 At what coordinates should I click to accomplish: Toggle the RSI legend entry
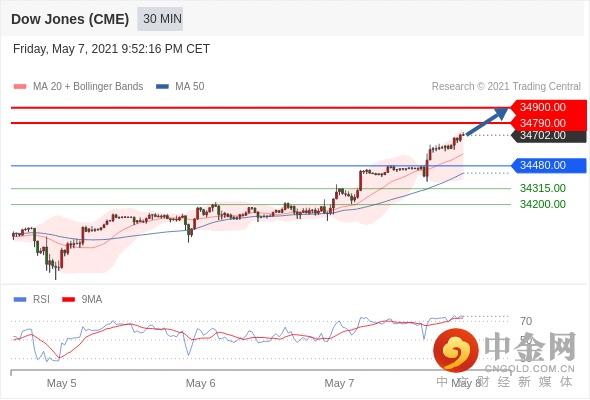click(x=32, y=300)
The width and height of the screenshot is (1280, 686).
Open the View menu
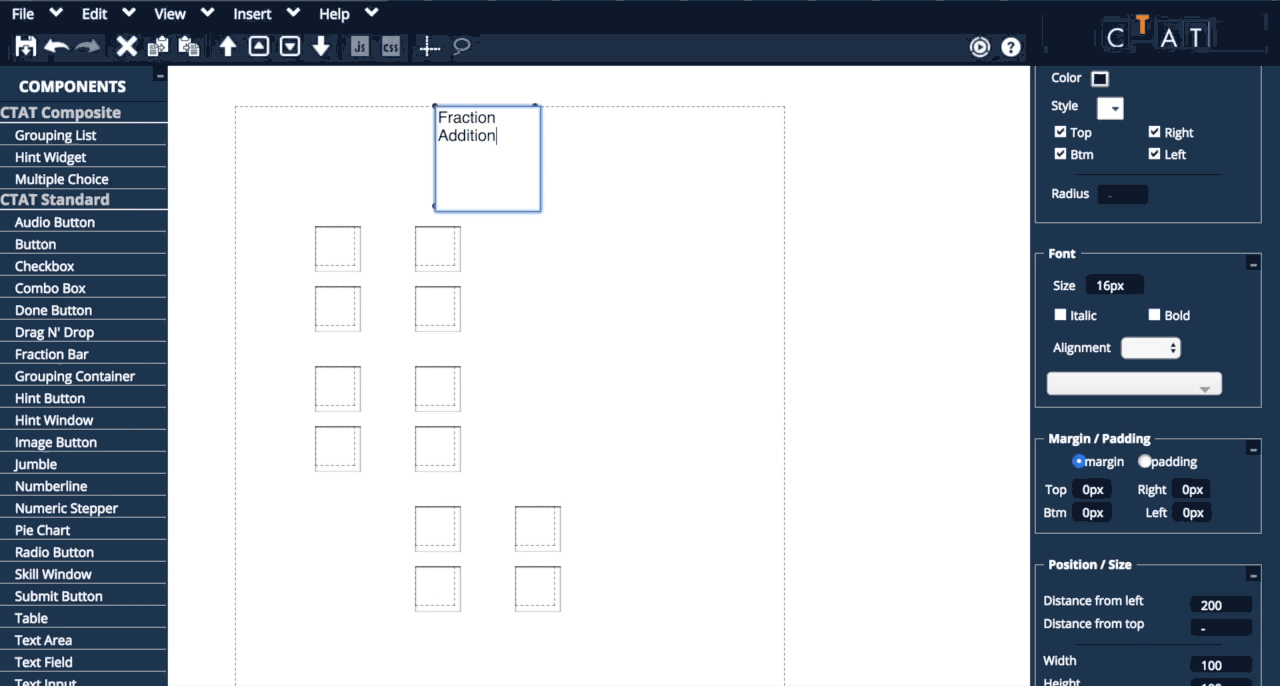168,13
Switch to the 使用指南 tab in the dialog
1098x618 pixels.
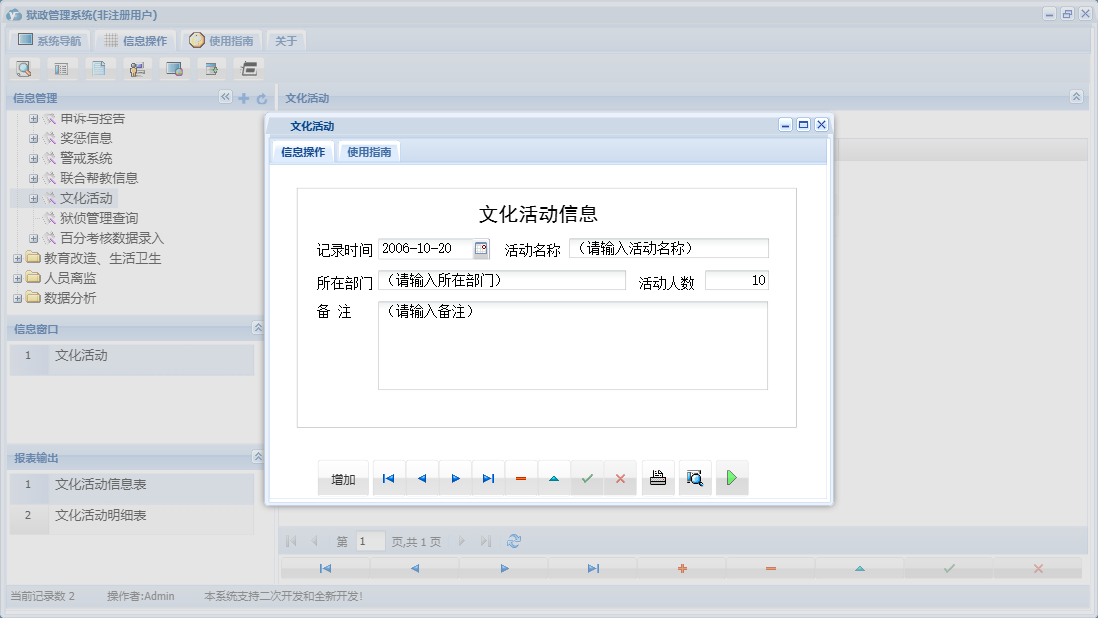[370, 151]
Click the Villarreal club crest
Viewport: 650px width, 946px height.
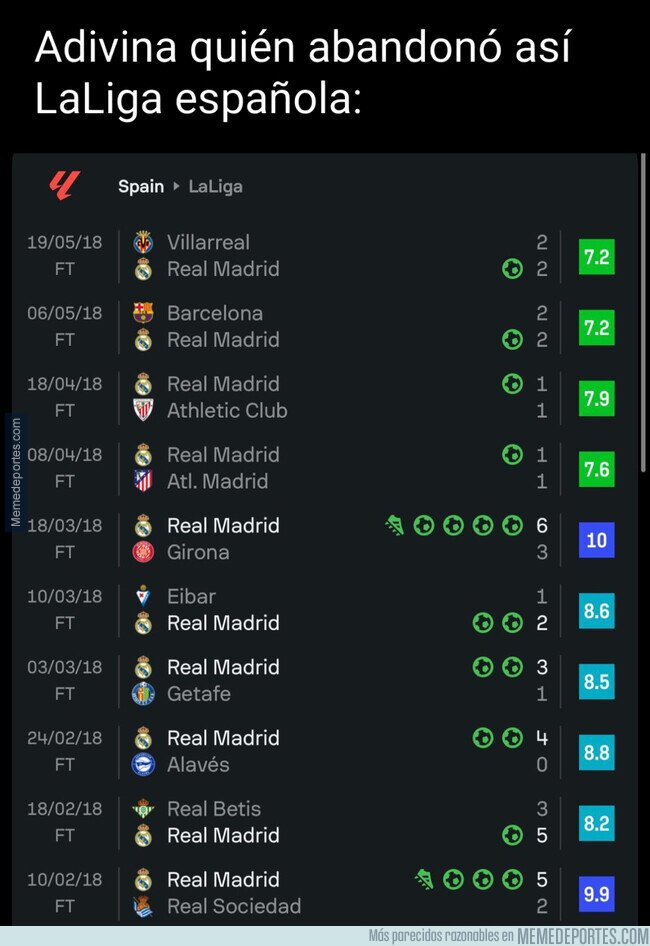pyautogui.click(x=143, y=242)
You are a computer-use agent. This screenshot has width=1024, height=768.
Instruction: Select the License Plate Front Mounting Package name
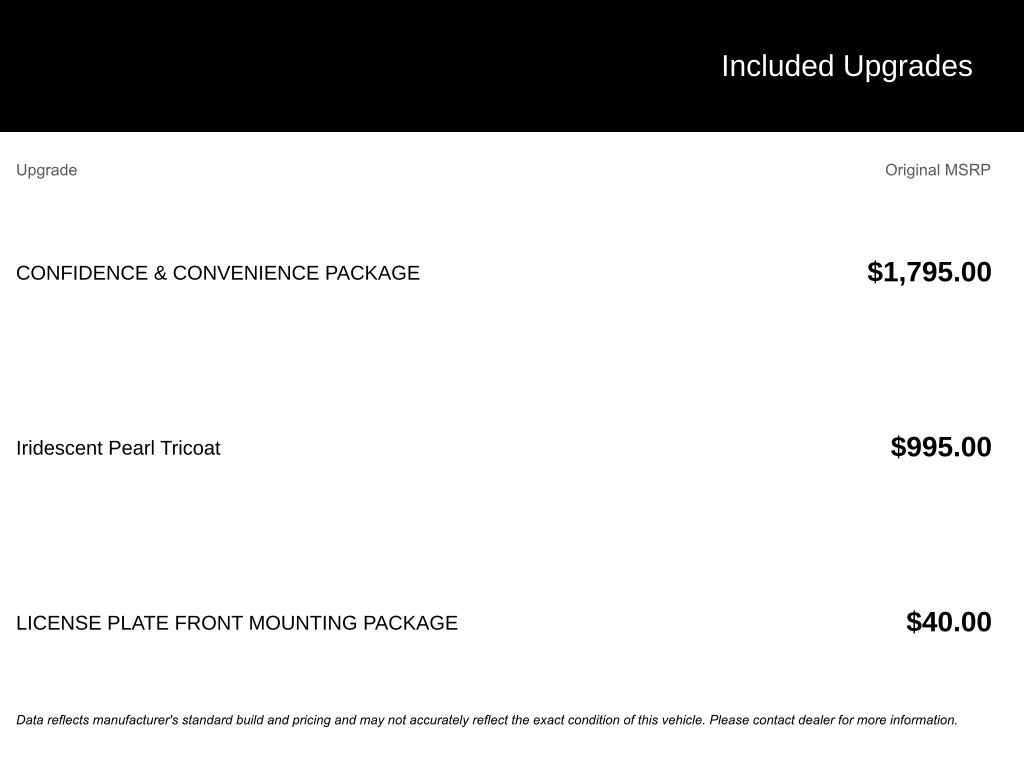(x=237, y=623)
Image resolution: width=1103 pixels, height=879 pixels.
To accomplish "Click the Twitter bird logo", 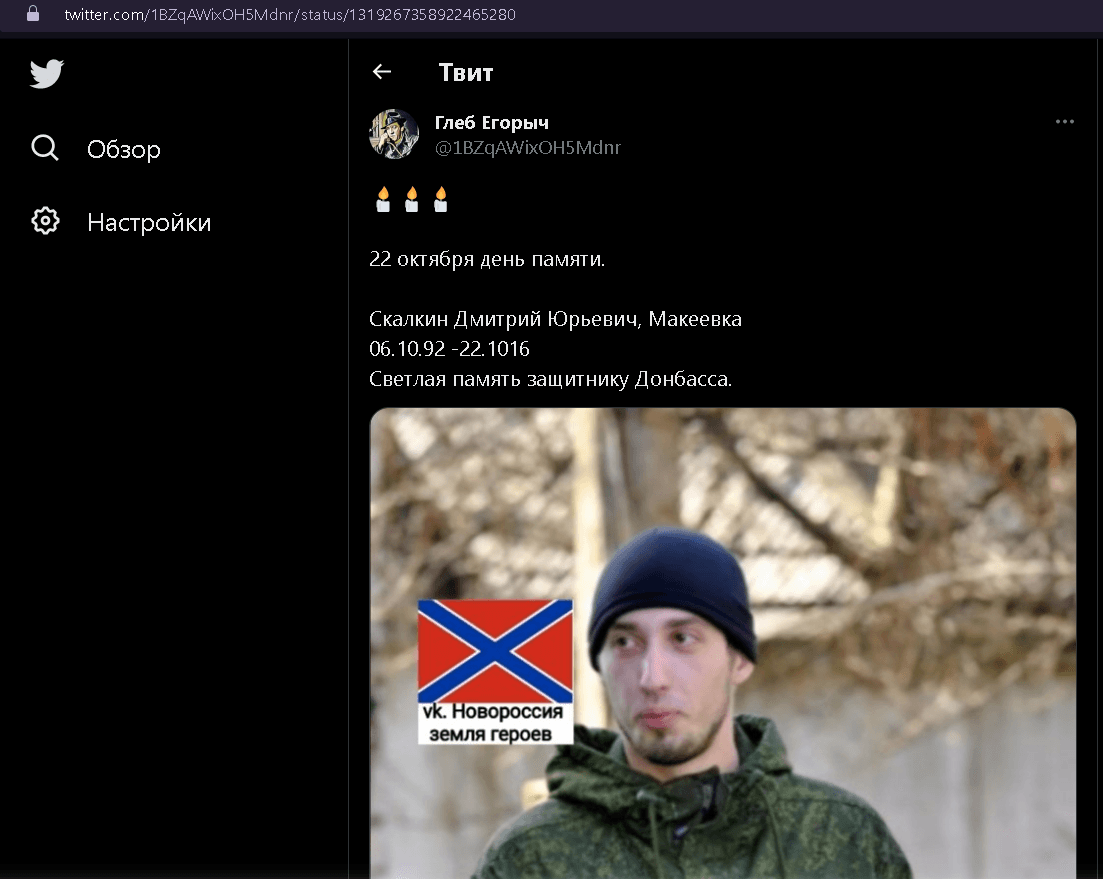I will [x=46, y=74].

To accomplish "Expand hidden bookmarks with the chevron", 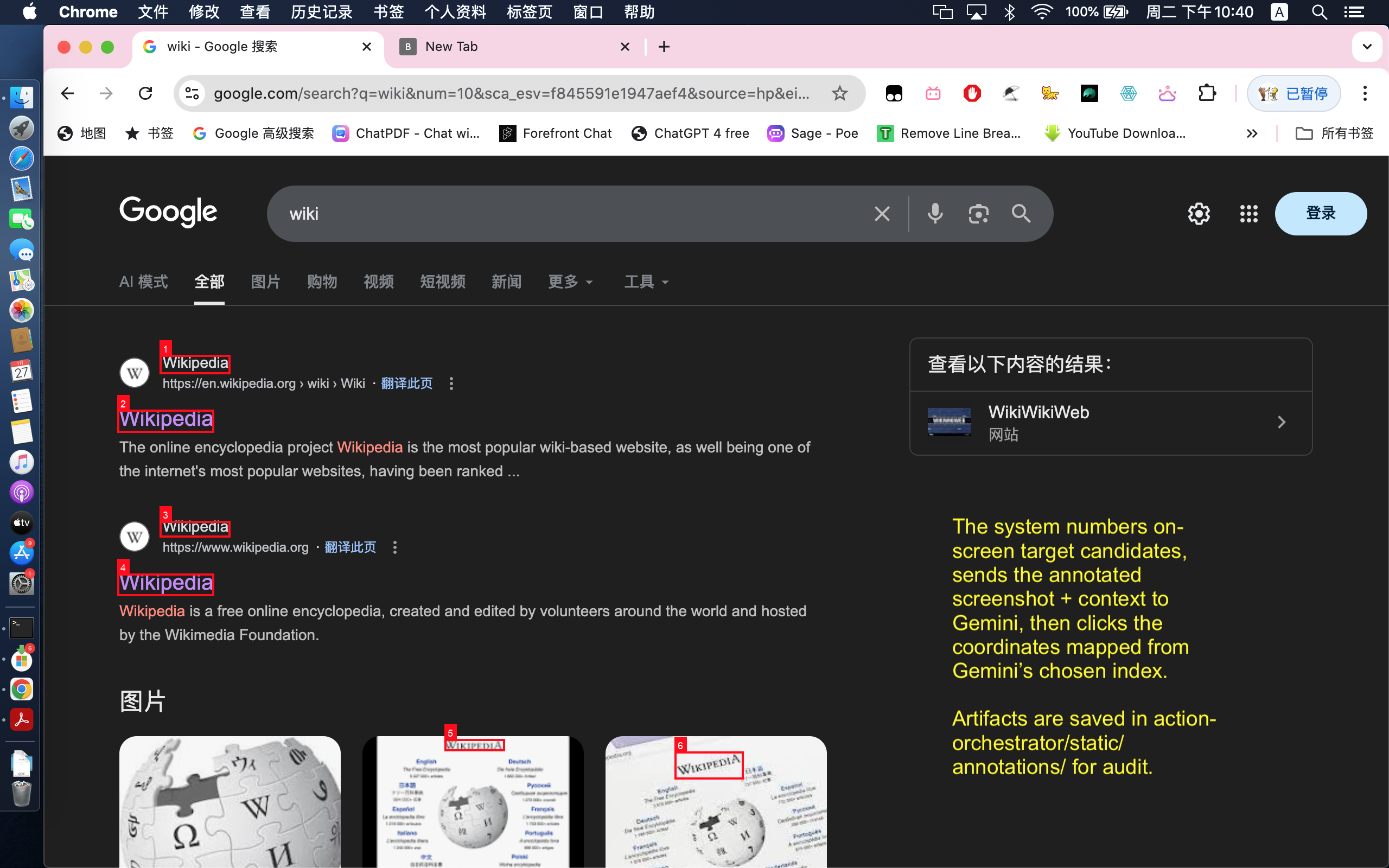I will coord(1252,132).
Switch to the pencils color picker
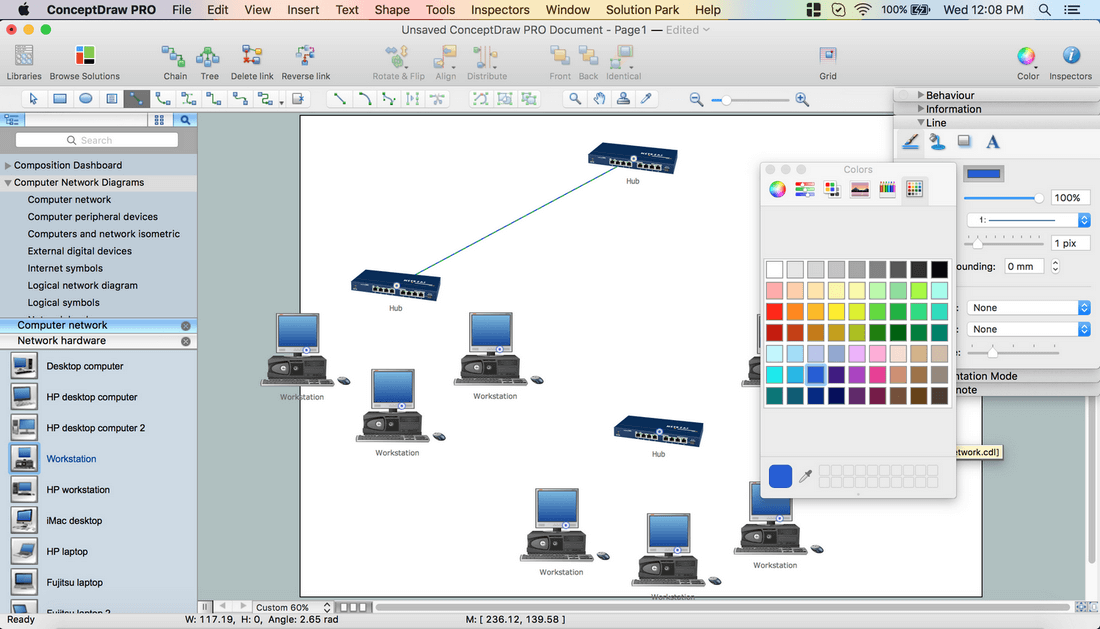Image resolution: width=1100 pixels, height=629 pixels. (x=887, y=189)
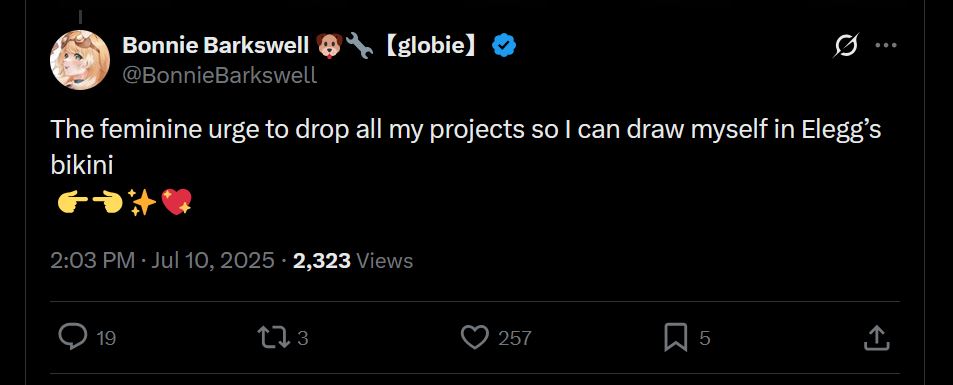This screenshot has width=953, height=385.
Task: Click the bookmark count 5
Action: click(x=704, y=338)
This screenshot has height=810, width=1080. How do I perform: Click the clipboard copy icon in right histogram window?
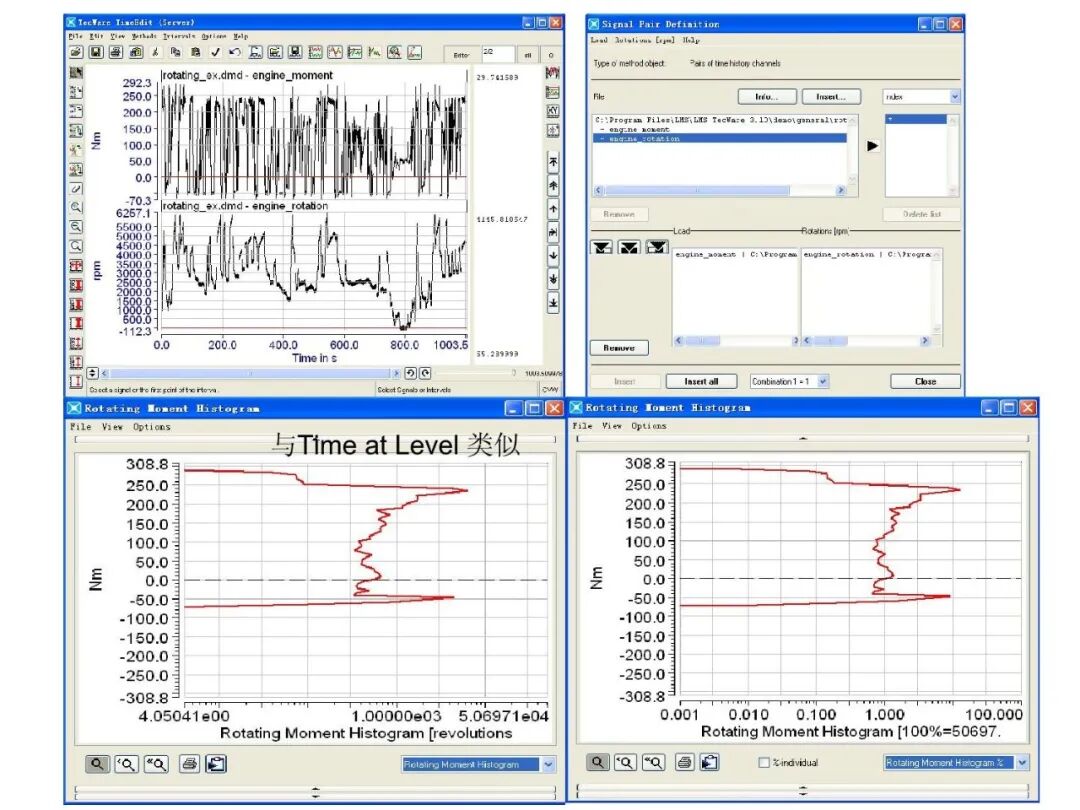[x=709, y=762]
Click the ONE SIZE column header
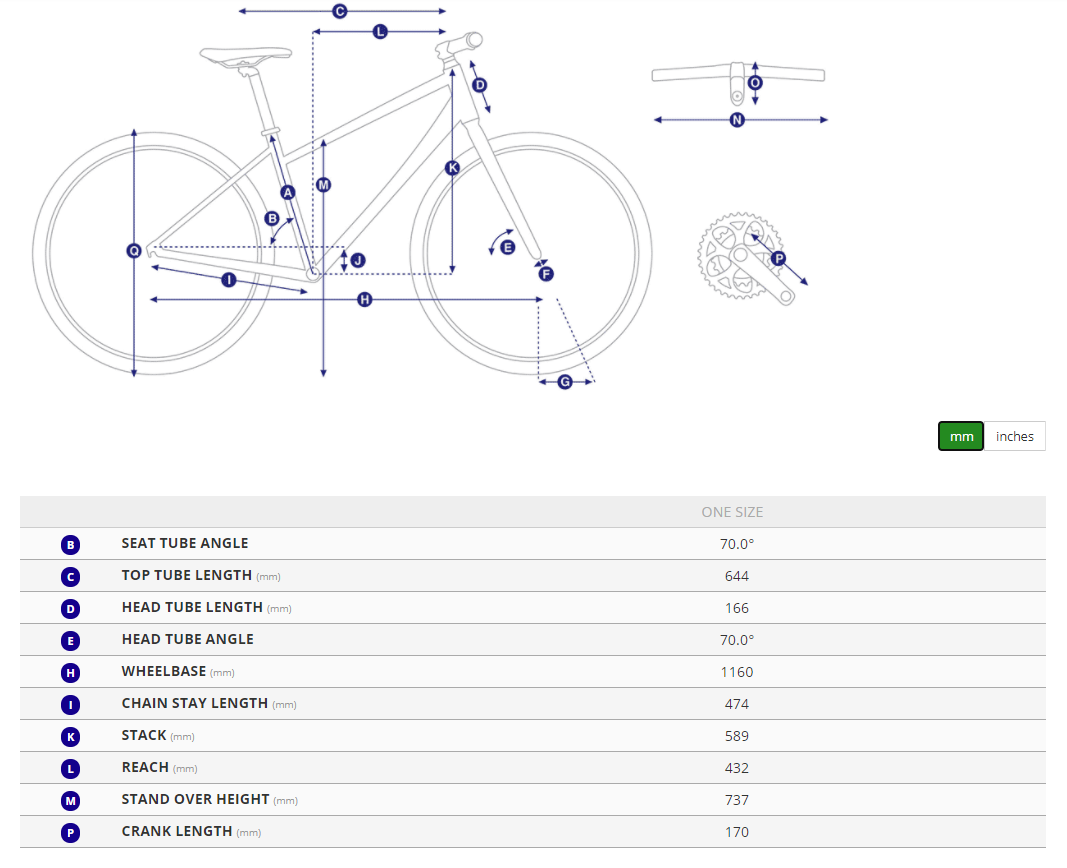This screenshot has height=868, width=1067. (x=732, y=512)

▸ **INSTRUCTION**: Reproduce the records word for word, starting at the line that contains "This screenshot has height=810, width=1080." and continuing through the end of the records. Leave out the pictures.

▸ **REPLY TO THE EXERCISE**:
This screenshot has height=810, width=1080. How do I perform: Click the clipboard copy icon in right histogram window?
[x=709, y=762]
Click the ONE SIZE column header
This screenshot has height=868, width=1067. (x=732, y=512)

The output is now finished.